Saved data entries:

----------------------------------------

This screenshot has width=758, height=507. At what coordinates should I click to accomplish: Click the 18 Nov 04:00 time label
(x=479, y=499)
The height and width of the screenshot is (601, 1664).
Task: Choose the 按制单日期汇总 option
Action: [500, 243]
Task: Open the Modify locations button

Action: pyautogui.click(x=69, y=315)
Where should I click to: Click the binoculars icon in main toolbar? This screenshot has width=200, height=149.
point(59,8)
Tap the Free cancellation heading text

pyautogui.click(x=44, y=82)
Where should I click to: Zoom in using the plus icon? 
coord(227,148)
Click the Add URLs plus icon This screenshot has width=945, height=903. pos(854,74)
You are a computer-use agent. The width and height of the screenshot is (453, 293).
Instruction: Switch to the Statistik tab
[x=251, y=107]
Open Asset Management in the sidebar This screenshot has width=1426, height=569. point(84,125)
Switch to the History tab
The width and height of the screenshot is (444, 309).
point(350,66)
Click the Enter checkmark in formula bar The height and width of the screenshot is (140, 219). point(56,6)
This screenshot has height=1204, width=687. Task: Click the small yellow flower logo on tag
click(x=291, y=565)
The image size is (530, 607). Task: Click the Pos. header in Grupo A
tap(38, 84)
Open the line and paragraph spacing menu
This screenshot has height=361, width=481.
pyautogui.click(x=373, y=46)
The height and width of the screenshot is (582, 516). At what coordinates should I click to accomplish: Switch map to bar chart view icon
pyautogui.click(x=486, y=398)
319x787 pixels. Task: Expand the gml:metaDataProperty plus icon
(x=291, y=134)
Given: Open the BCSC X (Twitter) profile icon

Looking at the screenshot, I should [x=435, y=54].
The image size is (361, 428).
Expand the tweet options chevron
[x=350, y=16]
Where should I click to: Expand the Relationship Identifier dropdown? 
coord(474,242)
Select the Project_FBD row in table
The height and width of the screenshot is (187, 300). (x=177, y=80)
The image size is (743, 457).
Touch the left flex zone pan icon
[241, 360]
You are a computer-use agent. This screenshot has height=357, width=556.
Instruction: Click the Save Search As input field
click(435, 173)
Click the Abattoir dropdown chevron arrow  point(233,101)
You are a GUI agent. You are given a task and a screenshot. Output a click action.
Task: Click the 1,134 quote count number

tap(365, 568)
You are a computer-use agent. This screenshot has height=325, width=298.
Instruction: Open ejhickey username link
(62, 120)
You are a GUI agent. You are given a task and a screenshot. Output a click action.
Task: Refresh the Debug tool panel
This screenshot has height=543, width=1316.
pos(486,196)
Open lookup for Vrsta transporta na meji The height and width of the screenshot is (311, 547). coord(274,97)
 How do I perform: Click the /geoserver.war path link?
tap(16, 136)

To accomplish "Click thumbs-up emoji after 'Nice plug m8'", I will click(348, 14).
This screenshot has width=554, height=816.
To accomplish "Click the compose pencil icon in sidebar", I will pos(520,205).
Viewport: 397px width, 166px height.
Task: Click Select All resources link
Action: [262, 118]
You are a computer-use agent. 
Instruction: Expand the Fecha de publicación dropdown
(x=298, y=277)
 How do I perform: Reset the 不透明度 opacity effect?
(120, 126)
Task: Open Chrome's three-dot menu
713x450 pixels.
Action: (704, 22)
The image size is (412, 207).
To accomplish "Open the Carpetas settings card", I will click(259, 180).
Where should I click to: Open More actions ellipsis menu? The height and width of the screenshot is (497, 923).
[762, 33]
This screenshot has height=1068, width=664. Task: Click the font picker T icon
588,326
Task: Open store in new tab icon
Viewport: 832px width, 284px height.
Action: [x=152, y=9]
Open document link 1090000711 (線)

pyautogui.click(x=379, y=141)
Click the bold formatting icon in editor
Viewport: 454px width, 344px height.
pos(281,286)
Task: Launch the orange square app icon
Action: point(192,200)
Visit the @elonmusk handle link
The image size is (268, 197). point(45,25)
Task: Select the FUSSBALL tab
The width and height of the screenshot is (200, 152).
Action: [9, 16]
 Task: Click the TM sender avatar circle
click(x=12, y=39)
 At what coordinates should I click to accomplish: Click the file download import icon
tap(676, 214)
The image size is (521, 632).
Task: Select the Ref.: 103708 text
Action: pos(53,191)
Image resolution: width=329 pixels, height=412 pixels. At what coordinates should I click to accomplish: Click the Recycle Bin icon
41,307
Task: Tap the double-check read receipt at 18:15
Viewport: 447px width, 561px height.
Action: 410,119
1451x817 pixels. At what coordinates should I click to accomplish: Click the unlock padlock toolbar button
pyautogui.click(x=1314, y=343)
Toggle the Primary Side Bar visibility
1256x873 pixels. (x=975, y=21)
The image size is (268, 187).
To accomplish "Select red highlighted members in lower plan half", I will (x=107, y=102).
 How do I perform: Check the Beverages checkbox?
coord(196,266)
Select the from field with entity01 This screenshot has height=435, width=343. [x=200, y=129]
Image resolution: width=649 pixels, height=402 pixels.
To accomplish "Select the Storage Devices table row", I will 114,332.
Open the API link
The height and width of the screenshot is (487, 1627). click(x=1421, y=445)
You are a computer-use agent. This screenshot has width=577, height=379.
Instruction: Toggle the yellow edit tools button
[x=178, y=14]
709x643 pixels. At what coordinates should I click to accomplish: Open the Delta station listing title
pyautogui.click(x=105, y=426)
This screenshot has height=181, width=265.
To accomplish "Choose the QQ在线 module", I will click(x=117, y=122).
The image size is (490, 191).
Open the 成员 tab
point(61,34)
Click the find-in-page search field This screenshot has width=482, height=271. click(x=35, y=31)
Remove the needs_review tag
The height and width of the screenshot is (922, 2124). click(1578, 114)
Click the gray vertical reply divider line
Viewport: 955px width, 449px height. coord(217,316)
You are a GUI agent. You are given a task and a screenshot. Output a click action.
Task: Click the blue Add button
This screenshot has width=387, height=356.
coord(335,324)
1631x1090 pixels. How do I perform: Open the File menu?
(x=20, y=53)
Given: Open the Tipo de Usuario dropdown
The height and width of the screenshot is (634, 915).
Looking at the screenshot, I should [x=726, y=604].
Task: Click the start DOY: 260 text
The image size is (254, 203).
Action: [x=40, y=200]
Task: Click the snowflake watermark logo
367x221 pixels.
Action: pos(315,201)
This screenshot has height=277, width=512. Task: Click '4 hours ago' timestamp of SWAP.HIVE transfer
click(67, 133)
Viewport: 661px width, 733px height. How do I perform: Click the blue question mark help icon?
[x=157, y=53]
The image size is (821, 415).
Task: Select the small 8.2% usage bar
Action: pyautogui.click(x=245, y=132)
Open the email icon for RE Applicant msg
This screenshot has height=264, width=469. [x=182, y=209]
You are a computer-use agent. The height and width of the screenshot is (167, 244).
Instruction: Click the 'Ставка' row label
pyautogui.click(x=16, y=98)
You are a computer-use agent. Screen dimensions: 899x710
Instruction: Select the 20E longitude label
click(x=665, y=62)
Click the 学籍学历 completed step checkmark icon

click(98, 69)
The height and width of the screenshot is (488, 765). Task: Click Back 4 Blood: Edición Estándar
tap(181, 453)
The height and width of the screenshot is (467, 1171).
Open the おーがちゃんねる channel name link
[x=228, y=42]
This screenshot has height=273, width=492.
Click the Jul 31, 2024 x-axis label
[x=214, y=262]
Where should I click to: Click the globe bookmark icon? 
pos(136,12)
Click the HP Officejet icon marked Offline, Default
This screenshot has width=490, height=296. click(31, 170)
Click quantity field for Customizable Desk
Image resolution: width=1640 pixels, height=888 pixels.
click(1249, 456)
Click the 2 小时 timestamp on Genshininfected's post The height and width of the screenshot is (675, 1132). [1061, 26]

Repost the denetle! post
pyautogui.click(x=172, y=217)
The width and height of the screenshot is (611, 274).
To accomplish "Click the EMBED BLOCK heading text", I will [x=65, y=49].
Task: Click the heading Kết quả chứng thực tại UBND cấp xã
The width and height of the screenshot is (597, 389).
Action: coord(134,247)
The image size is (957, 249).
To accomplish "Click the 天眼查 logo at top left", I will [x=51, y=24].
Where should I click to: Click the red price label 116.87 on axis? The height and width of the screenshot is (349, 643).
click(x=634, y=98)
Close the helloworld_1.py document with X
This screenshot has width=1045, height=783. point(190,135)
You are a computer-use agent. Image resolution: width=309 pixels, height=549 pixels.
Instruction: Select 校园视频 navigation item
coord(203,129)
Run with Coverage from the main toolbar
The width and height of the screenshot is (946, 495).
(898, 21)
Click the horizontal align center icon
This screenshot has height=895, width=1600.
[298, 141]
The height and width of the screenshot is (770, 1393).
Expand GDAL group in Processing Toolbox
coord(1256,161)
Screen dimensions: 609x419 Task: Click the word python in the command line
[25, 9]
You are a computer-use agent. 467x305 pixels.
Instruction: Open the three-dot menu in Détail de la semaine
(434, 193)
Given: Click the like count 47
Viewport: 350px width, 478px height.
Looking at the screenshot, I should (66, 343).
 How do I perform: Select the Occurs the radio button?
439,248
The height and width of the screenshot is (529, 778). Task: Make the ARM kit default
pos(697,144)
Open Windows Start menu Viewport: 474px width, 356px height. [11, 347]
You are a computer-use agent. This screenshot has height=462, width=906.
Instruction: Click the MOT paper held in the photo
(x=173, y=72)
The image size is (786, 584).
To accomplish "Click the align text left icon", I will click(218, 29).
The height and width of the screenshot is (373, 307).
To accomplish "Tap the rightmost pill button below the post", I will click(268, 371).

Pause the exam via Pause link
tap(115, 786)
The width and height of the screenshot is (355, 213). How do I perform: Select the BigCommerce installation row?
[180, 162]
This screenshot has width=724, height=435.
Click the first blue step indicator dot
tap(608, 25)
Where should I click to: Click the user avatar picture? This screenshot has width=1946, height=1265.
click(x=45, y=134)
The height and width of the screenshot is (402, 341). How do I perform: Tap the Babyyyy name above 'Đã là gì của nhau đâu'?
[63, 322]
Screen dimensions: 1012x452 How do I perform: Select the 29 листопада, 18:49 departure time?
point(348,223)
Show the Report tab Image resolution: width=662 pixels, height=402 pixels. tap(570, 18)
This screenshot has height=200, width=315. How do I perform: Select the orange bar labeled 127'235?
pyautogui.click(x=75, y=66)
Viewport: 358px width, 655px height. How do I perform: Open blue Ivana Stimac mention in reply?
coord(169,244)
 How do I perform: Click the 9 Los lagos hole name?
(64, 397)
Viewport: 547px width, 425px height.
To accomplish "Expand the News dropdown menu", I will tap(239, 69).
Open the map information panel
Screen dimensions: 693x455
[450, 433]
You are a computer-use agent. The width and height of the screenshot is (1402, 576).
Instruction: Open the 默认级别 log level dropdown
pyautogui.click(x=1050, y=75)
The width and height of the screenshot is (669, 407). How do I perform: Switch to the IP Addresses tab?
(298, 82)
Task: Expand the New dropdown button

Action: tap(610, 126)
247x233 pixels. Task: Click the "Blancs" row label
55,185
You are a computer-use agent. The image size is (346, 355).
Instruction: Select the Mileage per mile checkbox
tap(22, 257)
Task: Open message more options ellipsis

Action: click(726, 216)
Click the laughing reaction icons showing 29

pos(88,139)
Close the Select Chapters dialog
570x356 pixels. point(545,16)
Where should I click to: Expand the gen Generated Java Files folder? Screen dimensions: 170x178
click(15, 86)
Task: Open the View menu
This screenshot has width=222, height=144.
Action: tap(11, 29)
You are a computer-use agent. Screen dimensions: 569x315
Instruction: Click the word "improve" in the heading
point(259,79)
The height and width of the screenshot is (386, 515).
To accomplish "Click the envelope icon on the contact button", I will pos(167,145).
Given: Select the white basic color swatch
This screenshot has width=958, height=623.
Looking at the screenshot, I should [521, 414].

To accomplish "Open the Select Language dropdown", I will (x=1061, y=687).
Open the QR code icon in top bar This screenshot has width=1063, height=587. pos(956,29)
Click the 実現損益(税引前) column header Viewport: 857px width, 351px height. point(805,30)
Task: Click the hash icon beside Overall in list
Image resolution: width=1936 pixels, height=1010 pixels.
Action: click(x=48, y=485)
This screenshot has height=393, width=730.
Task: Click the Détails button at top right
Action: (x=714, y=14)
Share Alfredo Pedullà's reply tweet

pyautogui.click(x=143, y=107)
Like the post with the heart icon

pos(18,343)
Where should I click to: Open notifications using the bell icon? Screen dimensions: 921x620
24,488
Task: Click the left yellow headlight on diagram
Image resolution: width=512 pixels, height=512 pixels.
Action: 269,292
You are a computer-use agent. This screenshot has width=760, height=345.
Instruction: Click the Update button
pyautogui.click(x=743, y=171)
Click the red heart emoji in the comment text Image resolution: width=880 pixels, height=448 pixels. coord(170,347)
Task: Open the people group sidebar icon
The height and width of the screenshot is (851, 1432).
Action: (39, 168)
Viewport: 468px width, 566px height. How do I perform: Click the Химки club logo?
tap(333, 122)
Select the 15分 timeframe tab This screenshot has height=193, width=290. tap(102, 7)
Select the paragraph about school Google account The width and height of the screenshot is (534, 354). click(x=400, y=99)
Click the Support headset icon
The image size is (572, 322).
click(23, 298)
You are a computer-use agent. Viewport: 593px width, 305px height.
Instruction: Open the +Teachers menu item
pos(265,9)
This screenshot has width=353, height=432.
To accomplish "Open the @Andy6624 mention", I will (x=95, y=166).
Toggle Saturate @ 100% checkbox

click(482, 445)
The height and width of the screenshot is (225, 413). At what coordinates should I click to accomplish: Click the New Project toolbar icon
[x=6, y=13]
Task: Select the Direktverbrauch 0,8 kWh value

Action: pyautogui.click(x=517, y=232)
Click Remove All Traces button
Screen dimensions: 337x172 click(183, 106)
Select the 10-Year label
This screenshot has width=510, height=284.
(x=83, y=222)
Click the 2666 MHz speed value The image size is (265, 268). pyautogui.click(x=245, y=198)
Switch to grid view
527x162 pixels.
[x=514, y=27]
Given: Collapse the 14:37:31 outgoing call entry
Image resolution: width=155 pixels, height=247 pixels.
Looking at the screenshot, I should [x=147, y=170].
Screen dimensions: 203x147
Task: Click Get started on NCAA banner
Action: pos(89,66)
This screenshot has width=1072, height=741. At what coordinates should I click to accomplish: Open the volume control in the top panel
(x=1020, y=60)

----------------------------------------

Work required
Read the lines above. Gather those in which the string "emoji" is found.

Problem solution
To accomplish "Click thumbs-up emoji after 'Nice plug m8'", I will click(348, 14).
Click the red heart emoji in the comment text Image resolution: width=880 pixels, height=448 pixels. coord(170,347)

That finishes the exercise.